When you click the progress link in any of these locations, the Security Console displays a progress page for the scan.
Scan Progress Table
At the top of the page, the Scan Progress table shows the scan’s current status, start date and time, elapsed time, estimated remaining time to complete, and total discovered vulnerabilities. It lists the number of assets that have been discovered, as well as the following asset information:
- Active assets are those that are currently being scanned for vulnerabilities.
- Completed assets are those that have been scanned for vulnerabilities.
- Pending assets are those that have been discovered, but not yet scanned for vulnerabilities.
These values appear below a progress bar that indicates the percentage of completed assets. The bar is helpful for tracking progress at a glance and estimating how long the remainder of the scan will take.
You can click the icon for the scan log to view detailed information about scan events. For more information, see Viewing the scan log.
The Completed Assets table lists assets for which scanning completed successfully, failed due to an error, or was stopped by a user. The New Vulnerabilities and Remediated Vulnerabilities columns in the table reveal the count of newly discovered and remediated vulnerabilities for each asset for all scans after November 30, 2022.
The Incomplete Assets table lists assets for which the scan is pending, in progress, or has been paused by a user. Additionally, any assets that could not be completely scanned because they went offline during the scan are marked Incomplete when the entire scan job completes.
Duplicate Scan Entries
If a scan failed to complete and restarted, you may temporarily see duplicate entries for the same scan - one for the failed attempt and another for the new scan that has yet to complete.

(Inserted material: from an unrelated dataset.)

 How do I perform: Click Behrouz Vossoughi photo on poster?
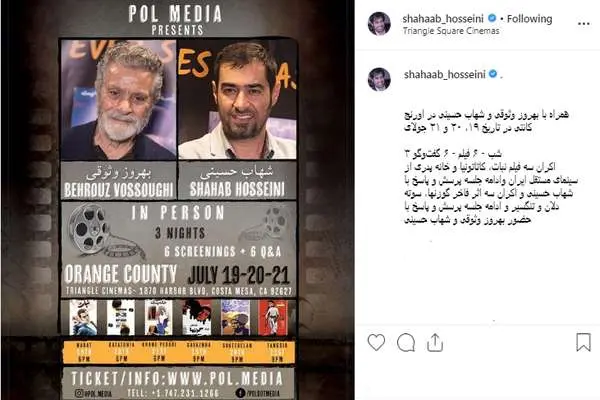click(x=119, y=100)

These tables list every asset's fingerprinted operating system (if available), the number of vulnerabilities discovered on it, and its scan duration and status. You can click the address or name link for any asset to view more details about, such as all the specific vulnerabilities discovered on it.
The table refreshes throughout the scan with every change in status. You can disable the automatic refresh by clicking the icon at the bottom of the table. This may be desirable with scans of large environments because the constant refresh can be a distraction.
Pause, resume, and stop a scan
If you are a user with appropriate site permissions, you can pause, resume or stop manual scans and scans that have been started automatically by the application scheduler.
You can pause, resume, or stop scans in several areas:
- The Home page
- The Sites page
- The page for the site that is being scanned
- The page for the actual scan
- Click the Pause icon for the scan on the Home, Sites, or specific site page.
- Click OK to confirm that you want to pause the scan.
- To resume a paused scan, click the Resume icon for the scan on the Home, Sites, or specific site page; or click the Resume Scan button on the specific scan page.
- Click OK to confirm that you want to resume the paused scan.
- Click the Stop icon for the scan on the Home, Sites, or specific site page.
- Click OK to confirm.
The stop operation may take 30 seconds or more to complete pending any in-progress scan activity.
View history for all scans
You can quickly browse the scan history for your entire deployment by seeing the Scan History page.
From the Administration page, click the view link for Scan History.
The interface displays the Scan History page, which lists all scans, plus who started or restarted the scan, the total number of scanned assets, discovered vulnerabilities, and other information pertaining to each scan. You can click the date link in the Completed column to view details about any scan.
You can download the log for any scan as discussed in the preceding topic.